On February 13, 2015, the Center for Medicare and Medicaid Services (CMS) announced a one-year extension to its normal three-year deadline to finalize the proposed rule explaining the Affordable Care Act’s “60-Day Rule” – leaving providers and their counsel with the same unanswered questions on how to comply and manage potential False Claims Act (FCA) risk.
When Congress passed the Affordable Care Act in 2010, it amended the Social Security Act to add Section 1128J. This section requires Medicare and Medicaid providers, suppliers and managed care contractors to report and return an overpayment by the later of “60 days after the date upon which the overpayment was identified or the date any corresponding cost report was due, if applicable.”
CMS published a proposed rule applying this provision to Medicare Part A and B overpayments on February 16, 2012. The proposed rule defines when an overpayment is “identified” as when the provider or supplier has “actual knowledge of the existence of the overpayment or acts in reckless disregard or deliberate indifference of the overpayment.” CMS also stated in the preamble that the 60-day clock would not start running until after the provider or supplier had an opportunity to undertake a “reasonable inquiry” into the basis of the alleged overpayment “with all deliberate speed” after receiving information concerning a potential overpayment. The proposed rule also contained a lengthy ten-year “look back” period.

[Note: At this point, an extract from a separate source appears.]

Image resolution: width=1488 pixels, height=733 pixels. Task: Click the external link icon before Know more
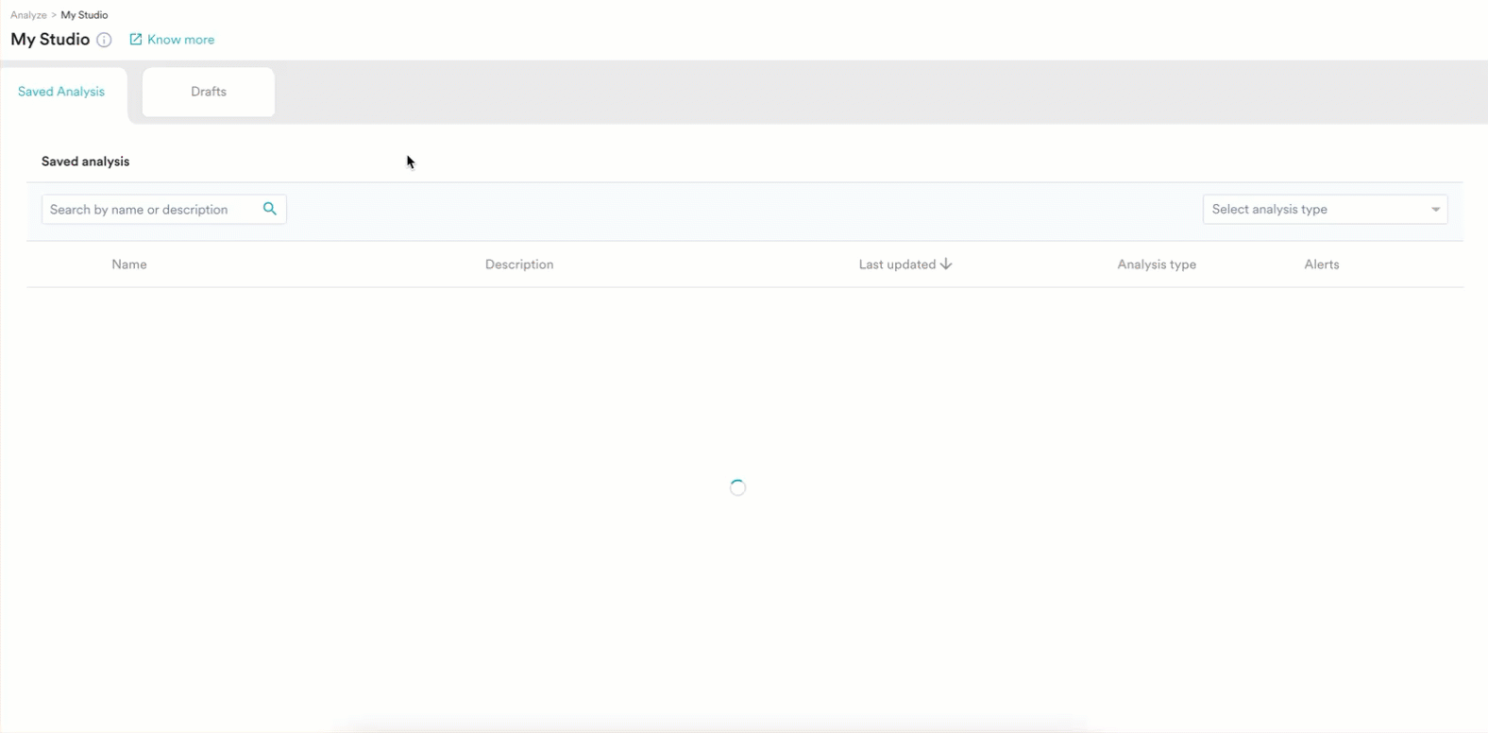136,40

In the extension announcement, CMS explained that both public and internal stakeholder comments raised “significant policy and operational issues that need to be resolved in order to address all of the issues raised … and ensure appropriate coordination with other government agencies.” CMS specifically pointed to the need to collaborate with the U.S. Department of Health and Human Services Office of Inspector General and the U.S. Department of Justice in developing the final rule. These outstanding issues met the Secretary’s standard for showing “extraordinary circumstances” to obtain the rulemaking extension.
This extension indicates that the agencies recognize the far-reaching impact the final rule will have on the healthcare industry and development of the “reverse false claims” theory under the FCA. The deadline for publishing the final rule is February 16, 2016. In the interim, the statutory requirement is in effect in the absence of a final rule.
We will keep watch for further guidance from CMS on this issue.